The main reasons to use acid salts are to facilitate handling and to reduce corrosion. Pure acid salts are generally dry powders, which can be more convenient than liquid acids depending on your mill, and they are less corrosive. For example, by converting part of the formic acid in Amasil NA to sodium formate and thereby reducing the free formic acid concentration to 61%, we can cut the corrosion rate on carbon steel by a factor of 10× (Figure 5). However, that benefit comes with a cost of slightly reduced potency, which is why our recommendations for Amasil NA are slightly higher than for Amasil 85.

Figure 5.  Corrosion potential of straight and partially buffered formic acid in millimeters per year


The tradeoff is the result of the lost H+ that drives product efficacy, and replacing it with sodium. This tradeoff is exacerbated the more the product is buffered, with fully buffered acid salts (pure Na-formate or Ca-formate for example), being incapable of feed acidification at all. Therefore, a balance must be struck between the two competing objectives. Occasionally products will be introduced in which most or all of the acids present are included not as free acids, but as acid salts. Avoid these as they are either intended to trade on this confusion, creating the perception of benefit without delivering, or they have been formulated by individuals who are themselves confused. In either case, they are not good business partners.

Straight acids vs. acid blends

Due in part to the topics discussed above, different acids are more- or less-well suited to different applications. Formic acid is particularly effective for bacterial control and feed hygiene. This has been shown repeatedly in both in vitro experiments (Figure 6) and field trials. Propionic acid is particularly effective at controlling the growth of molds and yeasts. Lactic acid can be converted to butyric acid by bacteria in the gut, and butyric acid is believed by some to be a preferred energy source for enterocytes. Consequently, many have attempted to develop formulations that contain multiple acids with the hope of achieving all possible benefits with a single product. However, blends often fail to completely deliver on any of the intended benefits unless recommended dosage increases.

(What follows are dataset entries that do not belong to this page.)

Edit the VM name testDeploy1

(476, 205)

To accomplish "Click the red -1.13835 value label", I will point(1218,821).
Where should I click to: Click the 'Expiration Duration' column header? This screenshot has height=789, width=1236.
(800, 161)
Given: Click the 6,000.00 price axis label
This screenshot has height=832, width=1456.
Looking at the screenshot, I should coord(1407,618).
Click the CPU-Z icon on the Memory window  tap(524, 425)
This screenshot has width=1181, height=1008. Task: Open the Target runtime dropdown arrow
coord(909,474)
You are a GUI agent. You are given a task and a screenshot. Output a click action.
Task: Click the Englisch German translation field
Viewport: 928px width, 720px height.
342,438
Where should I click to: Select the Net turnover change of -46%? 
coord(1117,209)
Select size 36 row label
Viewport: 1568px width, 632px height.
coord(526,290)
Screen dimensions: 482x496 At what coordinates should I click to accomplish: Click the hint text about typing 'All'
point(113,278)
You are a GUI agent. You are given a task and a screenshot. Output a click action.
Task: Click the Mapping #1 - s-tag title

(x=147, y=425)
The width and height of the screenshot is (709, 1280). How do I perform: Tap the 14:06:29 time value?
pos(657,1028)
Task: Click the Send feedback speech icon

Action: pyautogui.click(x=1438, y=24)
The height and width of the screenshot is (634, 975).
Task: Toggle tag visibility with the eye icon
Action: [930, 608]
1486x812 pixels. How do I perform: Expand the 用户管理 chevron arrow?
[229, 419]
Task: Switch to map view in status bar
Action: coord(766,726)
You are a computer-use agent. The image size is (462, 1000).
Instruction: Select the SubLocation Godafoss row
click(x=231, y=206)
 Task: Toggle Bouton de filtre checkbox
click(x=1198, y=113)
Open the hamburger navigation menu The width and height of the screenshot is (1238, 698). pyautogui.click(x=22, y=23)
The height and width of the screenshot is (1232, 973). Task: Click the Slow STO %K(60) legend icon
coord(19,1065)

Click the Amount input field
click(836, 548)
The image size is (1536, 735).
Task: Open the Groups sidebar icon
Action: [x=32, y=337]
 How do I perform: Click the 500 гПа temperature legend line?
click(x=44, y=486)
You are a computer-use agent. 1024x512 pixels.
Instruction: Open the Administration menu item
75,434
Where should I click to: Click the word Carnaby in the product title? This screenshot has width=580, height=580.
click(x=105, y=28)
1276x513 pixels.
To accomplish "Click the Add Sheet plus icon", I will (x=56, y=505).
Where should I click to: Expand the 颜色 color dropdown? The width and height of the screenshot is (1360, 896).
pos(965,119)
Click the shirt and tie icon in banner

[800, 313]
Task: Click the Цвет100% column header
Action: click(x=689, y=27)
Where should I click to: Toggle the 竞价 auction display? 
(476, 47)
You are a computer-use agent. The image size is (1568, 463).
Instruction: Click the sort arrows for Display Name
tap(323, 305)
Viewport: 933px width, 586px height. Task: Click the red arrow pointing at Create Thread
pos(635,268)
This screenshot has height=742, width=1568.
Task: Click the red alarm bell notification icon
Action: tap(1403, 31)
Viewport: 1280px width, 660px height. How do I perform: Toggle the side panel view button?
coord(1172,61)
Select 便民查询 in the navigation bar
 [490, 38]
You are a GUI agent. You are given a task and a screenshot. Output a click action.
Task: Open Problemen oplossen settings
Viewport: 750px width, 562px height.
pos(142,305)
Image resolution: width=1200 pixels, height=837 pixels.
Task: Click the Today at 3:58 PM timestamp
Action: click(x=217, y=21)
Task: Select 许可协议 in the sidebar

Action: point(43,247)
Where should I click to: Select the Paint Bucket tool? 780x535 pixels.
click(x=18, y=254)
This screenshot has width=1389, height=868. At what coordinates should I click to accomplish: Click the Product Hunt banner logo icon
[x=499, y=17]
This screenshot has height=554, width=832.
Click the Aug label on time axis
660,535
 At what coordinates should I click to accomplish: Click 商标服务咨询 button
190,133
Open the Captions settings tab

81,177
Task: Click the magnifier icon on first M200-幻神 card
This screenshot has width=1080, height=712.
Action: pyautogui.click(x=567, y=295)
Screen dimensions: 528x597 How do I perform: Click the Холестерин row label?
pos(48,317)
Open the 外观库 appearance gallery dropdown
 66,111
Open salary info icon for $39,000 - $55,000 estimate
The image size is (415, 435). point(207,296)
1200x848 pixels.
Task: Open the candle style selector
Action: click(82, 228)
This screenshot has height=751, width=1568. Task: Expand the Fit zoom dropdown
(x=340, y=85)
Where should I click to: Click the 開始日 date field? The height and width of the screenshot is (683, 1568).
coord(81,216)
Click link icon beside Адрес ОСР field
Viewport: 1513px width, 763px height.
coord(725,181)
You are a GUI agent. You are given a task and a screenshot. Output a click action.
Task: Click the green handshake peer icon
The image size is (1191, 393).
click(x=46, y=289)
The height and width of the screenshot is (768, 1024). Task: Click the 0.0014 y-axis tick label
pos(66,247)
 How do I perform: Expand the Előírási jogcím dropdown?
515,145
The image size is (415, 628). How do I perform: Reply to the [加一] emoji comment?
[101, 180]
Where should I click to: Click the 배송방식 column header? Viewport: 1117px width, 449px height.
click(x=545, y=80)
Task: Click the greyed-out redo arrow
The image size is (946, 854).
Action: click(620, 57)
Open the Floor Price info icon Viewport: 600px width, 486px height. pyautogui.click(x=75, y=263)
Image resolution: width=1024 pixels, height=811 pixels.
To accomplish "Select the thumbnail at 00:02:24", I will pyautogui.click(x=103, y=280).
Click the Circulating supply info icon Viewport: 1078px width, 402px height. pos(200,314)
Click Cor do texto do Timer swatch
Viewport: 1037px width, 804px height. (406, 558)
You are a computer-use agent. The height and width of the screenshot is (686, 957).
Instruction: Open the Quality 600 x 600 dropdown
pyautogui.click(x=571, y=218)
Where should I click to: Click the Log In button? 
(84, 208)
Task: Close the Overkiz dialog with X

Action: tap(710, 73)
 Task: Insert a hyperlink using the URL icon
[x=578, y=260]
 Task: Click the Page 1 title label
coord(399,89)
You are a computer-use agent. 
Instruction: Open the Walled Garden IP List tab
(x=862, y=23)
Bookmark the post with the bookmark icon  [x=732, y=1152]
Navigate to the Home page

Referring to our diet formulation with 3 kg/mt of space for an organic acid, if we replace Amasil 85 with 3 kg/mt of a hypothetical 1:1:1 mixture of formic, propionic and lactic acid (let us call it ForProLac for convenience) we will see a moderate reduction in acidification potential (from 55.3 to 46. 4 mol/mt), but we can't forget that the efficacy of each of these acids are not the same with regard to inhibition of bacterial growth. Going by the results of Strauss and Hayler (2001; Figure 6), we see that formic acid is about 3x more potent than lactic acid on average, and propionic acid is about 1.5x as potent. Part of this is no doubt due to differences in density between formic and lactic, but density alone cannot explain the difference.

If the minimum inhibitory concentration (MIC) differences were based solely on differences in H+ concentration from the acid, then we would expect the MIC for propionic and lactic acid to be roughly 161 and 196% of that for formic acid, respectively, based on molar density (74 ÷ 46 = 1.61; 90 ÷ 46 = 1.96). Furthermore, we would expect that ForProLac would only need about 20% more space in our diet that Amasil 85 (55.3 ÷ 46.4 = 1.19).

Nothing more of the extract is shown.